= Problem =
Nothing in the data may be altered, so output all of it exactly.

(Stored dataset items)

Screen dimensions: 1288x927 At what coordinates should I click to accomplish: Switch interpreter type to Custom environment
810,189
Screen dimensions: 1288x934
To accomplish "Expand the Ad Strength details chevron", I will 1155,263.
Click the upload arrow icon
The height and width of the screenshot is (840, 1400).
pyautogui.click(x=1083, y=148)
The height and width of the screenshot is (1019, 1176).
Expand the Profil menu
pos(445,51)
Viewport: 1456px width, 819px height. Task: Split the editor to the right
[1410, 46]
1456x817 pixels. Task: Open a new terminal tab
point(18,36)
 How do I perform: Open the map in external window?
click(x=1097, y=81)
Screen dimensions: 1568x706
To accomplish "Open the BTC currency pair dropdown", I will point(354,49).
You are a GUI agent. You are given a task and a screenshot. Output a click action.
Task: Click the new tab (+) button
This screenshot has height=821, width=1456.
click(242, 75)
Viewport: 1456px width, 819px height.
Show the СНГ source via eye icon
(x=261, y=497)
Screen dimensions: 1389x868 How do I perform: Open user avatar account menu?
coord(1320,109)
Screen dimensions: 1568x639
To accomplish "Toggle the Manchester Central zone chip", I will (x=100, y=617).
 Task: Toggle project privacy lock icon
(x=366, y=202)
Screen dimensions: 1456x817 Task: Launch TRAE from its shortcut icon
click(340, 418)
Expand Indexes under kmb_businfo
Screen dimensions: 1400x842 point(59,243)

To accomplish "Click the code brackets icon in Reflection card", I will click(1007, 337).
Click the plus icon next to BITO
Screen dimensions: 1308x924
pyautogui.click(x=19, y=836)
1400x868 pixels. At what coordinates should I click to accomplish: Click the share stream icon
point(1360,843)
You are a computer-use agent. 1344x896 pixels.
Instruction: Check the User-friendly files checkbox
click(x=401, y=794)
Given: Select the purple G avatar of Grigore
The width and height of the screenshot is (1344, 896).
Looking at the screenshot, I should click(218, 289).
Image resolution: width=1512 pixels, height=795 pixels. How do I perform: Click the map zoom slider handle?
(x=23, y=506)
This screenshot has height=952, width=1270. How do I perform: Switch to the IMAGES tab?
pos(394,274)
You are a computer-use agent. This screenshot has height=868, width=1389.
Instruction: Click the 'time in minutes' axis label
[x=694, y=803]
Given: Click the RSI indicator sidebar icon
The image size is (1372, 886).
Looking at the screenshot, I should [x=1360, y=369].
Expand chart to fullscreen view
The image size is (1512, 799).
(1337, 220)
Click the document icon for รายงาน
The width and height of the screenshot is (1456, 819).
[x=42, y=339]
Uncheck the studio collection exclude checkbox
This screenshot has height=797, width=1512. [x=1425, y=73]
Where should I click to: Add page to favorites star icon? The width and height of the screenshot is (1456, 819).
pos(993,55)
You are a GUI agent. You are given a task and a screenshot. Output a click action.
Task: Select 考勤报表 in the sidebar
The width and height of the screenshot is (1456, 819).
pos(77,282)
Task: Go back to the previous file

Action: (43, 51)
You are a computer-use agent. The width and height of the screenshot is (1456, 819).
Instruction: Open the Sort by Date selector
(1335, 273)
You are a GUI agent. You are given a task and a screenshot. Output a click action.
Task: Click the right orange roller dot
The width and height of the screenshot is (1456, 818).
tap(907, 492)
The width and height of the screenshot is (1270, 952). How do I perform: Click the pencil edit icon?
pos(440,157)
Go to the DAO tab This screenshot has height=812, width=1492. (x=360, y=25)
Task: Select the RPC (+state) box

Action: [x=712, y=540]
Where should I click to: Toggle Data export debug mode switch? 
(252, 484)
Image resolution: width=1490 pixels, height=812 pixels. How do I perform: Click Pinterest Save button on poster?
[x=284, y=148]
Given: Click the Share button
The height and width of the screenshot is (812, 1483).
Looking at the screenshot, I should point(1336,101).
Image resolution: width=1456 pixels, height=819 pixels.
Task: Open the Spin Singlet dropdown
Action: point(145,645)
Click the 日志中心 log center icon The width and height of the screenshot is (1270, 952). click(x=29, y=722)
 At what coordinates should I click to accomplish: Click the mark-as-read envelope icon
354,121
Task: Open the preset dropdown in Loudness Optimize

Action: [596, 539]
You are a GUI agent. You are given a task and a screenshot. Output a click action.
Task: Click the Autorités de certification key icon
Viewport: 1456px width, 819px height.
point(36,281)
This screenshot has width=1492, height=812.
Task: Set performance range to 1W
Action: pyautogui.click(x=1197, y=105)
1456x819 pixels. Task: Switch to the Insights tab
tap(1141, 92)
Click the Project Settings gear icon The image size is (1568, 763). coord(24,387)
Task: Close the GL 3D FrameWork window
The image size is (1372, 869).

= Task answer =
Screen dimensions: 1288x927 At what coordinates should I click to accomplish: Switch interpreter type to Custom environment
810,189
Screen dimensions: 1288x934
To accomplish "Expand the Ad Strength details chevron", I will 1155,263.
Click the upload arrow icon
The height and width of the screenshot is (840, 1400).
pyautogui.click(x=1083, y=148)
The height and width of the screenshot is (1019, 1176).
Expand the Profil menu
pos(445,51)
Viewport: 1456px width, 819px height. Task: Split the editor to the right
[1410, 46]
1456x817 pixels. Task: Open a new terminal tab
point(18,36)
 How do I perform: Open the map in external window?
click(x=1097, y=81)
Screen dimensions: 1568x706
To accomplish "Open the BTC currency pair dropdown", I will point(354,49).
You are a GUI agent. You are given a task and a screenshot. Output a click action.
Task: Click the new tab (+) button
This screenshot has height=821, width=1456.
click(242, 75)
Viewport: 1456px width, 819px height.
Show the СНГ source via eye icon
(x=261, y=497)
Screen dimensions: 1389x868 How do I perform: Open user avatar account menu?
coord(1320,109)
Screen dimensions: 1568x639
To accomplish "Toggle the Manchester Central zone chip", I will (x=100, y=617).
 Task: Toggle project privacy lock icon
(x=366, y=202)
Screen dimensions: 1456x817 Task: Launch TRAE from its shortcut icon
click(340, 418)
Expand Indexes under kmb_businfo
Screen dimensions: 1400x842 point(59,243)

To accomplish "Click the code brackets icon in Reflection card", I will click(1007, 337).
Click the plus icon next to BITO
Screen dimensions: 1308x924
pyautogui.click(x=19, y=836)
1400x868 pixels. At what coordinates should I click to accomplish: Click the share stream icon
point(1360,843)
You are a computer-use agent. 1344x896 pixels.
Instruction: Check the User-friendly files checkbox
click(x=401, y=794)
Given: Select the purple G avatar of Grigore
The width and height of the screenshot is (1344, 896).
Looking at the screenshot, I should click(218, 289).
Image resolution: width=1512 pixels, height=795 pixels. How do I perform: Click the map zoom slider handle?
(x=23, y=506)
This screenshot has height=952, width=1270. How do I perform: Switch to the IMAGES tab?
pos(394,274)
You are a computer-use agent. This screenshot has height=868, width=1389.
Instruction: Click the 'time in minutes' axis label
[x=694, y=803]
Given: Click the RSI indicator sidebar icon
The image size is (1372, 886).
Looking at the screenshot, I should [x=1360, y=369].
Expand chart to fullscreen view
The image size is (1512, 799).
(1337, 220)
Click the document icon for รายงาน
The width and height of the screenshot is (1456, 819).
[x=42, y=339]
Uncheck the studio collection exclude checkbox
This screenshot has height=797, width=1512. [x=1425, y=73]
Where should I click to: Add page to favorites star icon? The width and height of the screenshot is (1456, 819).
pos(993,55)
You are a GUI agent. You are given a task and a screenshot. Output a click action.
Task: Select 考勤报表 in the sidebar
The width and height of the screenshot is (1456, 819).
pos(77,282)
Task: Go back to the previous file

Action: (43, 51)
You are a computer-use agent. The width and height of the screenshot is (1456, 819).
Instruction: Open the Sort by Date selector
(1335, 273)
You are a GUI agent. You are given a task and a screenshot. Output a click action.
Task: Click the right orange roller dot
The width and height of the screenshot is (1456, 818).
tap(907, 492)
The width and height of the screenshot is (1270, 952). How do I perform: Click the pencil edit icon?
pos(440,157)
Go to the DAO tab This screenshot has height=812, width=1492. (x=360, y=25)
Task: Select the RPC (+state) box

Action: [x=712, y=540]
Where should I click to: Toggle Data export debug mode switch? 
(252, 484)
Image resolution: width=1490 pixels, height=812 pixels. How do I perform: Click Pinterest Save button on poster?
[x=284, y=148]
Given: Click the Share button
The height and width of the screenshot is (812, 1483).
Looking at the screenshot, I should point(1336,101).
Image resolution: width=1456 pixels, height=819 pixels.
Task: Open the Spin Singlet dropdown
Action: point(145,645)
Click the 日志中心 log center icon The width and height of the screenshot is (1270, 952). click(x=29, y=722)
 At what coordinates should I click to accomplish: Click the mark-as-read envelope icon
354,121
Task: Open the preset dropdown in Loudness Optimize

Action: [596, 539]
You are a GUI agent. You are given a task and a screenshot. Output a click action.
Task: Click the Autorités de certification key icon
Viewport: 1456px width, 819px height.
point(36,281)
This screenshot has width=1492, height=812.
Task: Set performance range to 1W
Action: pyautogui.click(x=1197, y=105)
1456x819 pixels. Task: Switch to the Insights tab
tap(1141, 92)
Click the Project Settings gear icon The image size is (1568, 763). coord(24,387)
Task: Close the GL 3D FrameWork window
The image size is (1372, 869).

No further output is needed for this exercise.